Delizioso folk-pop da cameretta per un autore che, in tutta sincerità, ho sempre bellamente ignorato fin dai primi anni zero. La colpa è (quasi) tutta da imputare alle recensioni pedanti di certe firme pesanti di Blow Up alle quali ormai non faccio neanche più caso, salvo nomi già conosciuti con cui ci si può trovare anche d'accordo; certi toni trionfalistici non fanno per uno come me, se poi si parla di indie-pop ed aree affini, l'allergia è quasi automatica.

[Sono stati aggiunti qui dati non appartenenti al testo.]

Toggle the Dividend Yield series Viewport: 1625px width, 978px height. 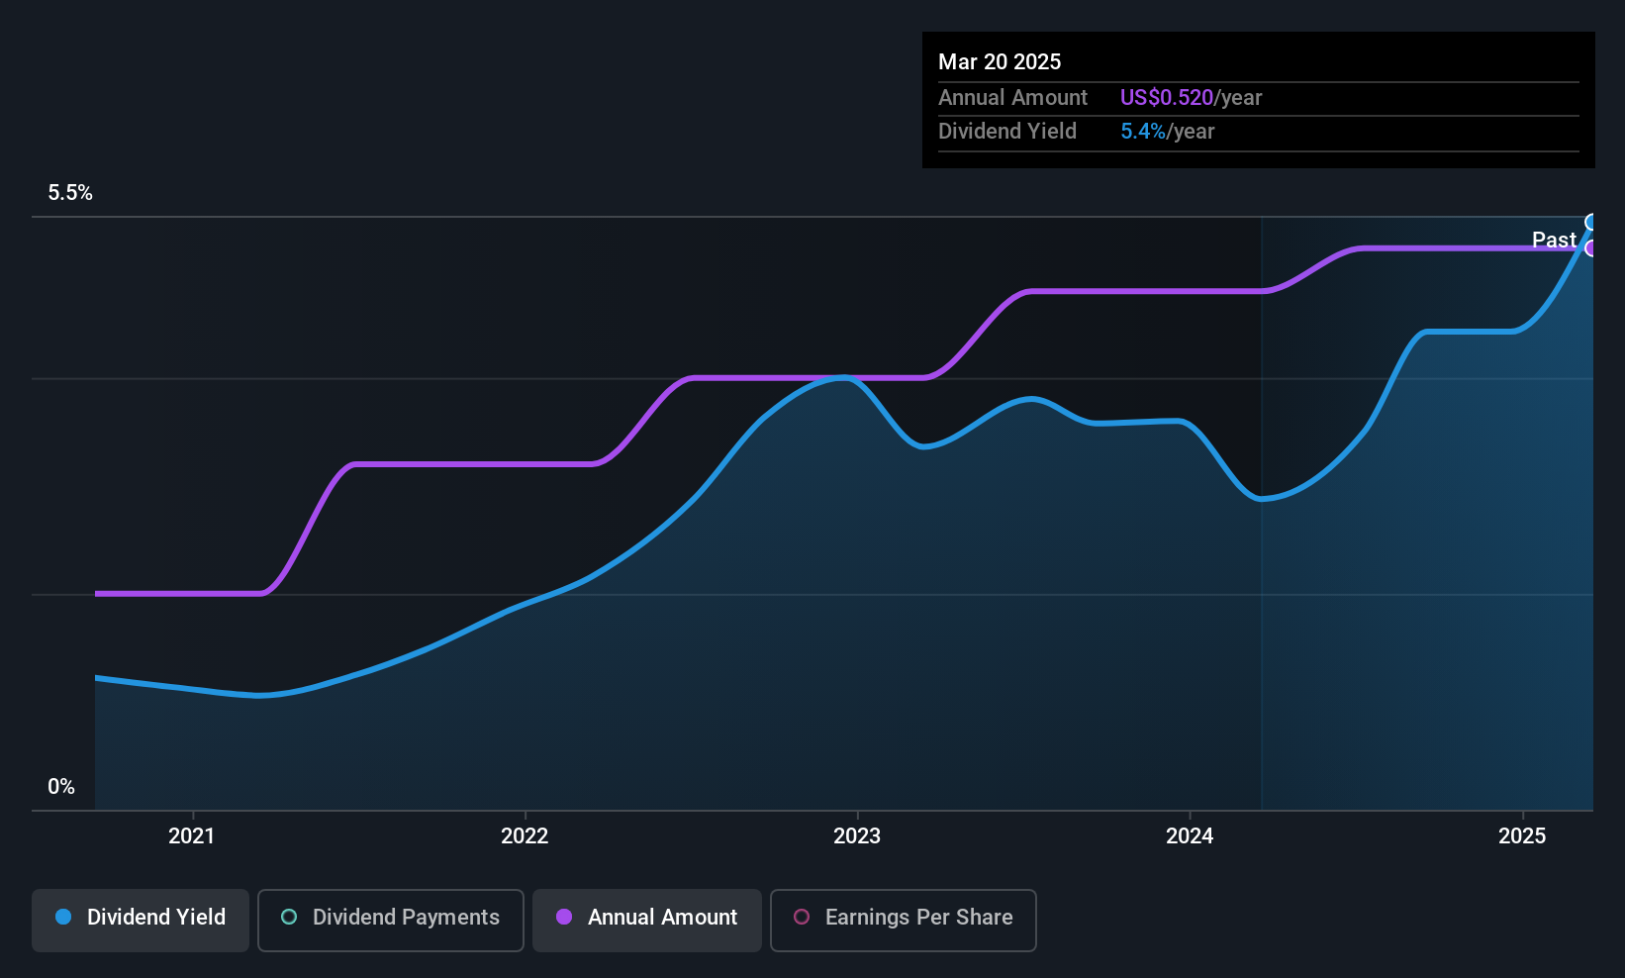click(141, 920)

Però ad uno così osannato, prima o poi, una chance bisogna concederla e Carrie & Lowell, sorta di concept dedicato alla madre defunta, è davvero un gran bel disco, di quelli monolitici che colpiscono il segno con la loro omogeneità e focalizzazione. Un disco low-tech, con pochi overdub ed i toni alti al minimo, che vive in una dimensione ovattata e sognante. Voce e chitarra oppure voce e tastiere, per un confessionale a cielo aperto diviso in 11 squisite vignette melodicamente disarmanti, su cui Stevens canta delicatissimo, con zero estensione e poca più emotività.
Su queste 11, almeno 4-5 sono di quella stoffa pregiata che solo i più dotati cantautori possiedono e si scolpiscono nell'immediato in testa. Ed allora tocca tornare indietro nella discografia, credo...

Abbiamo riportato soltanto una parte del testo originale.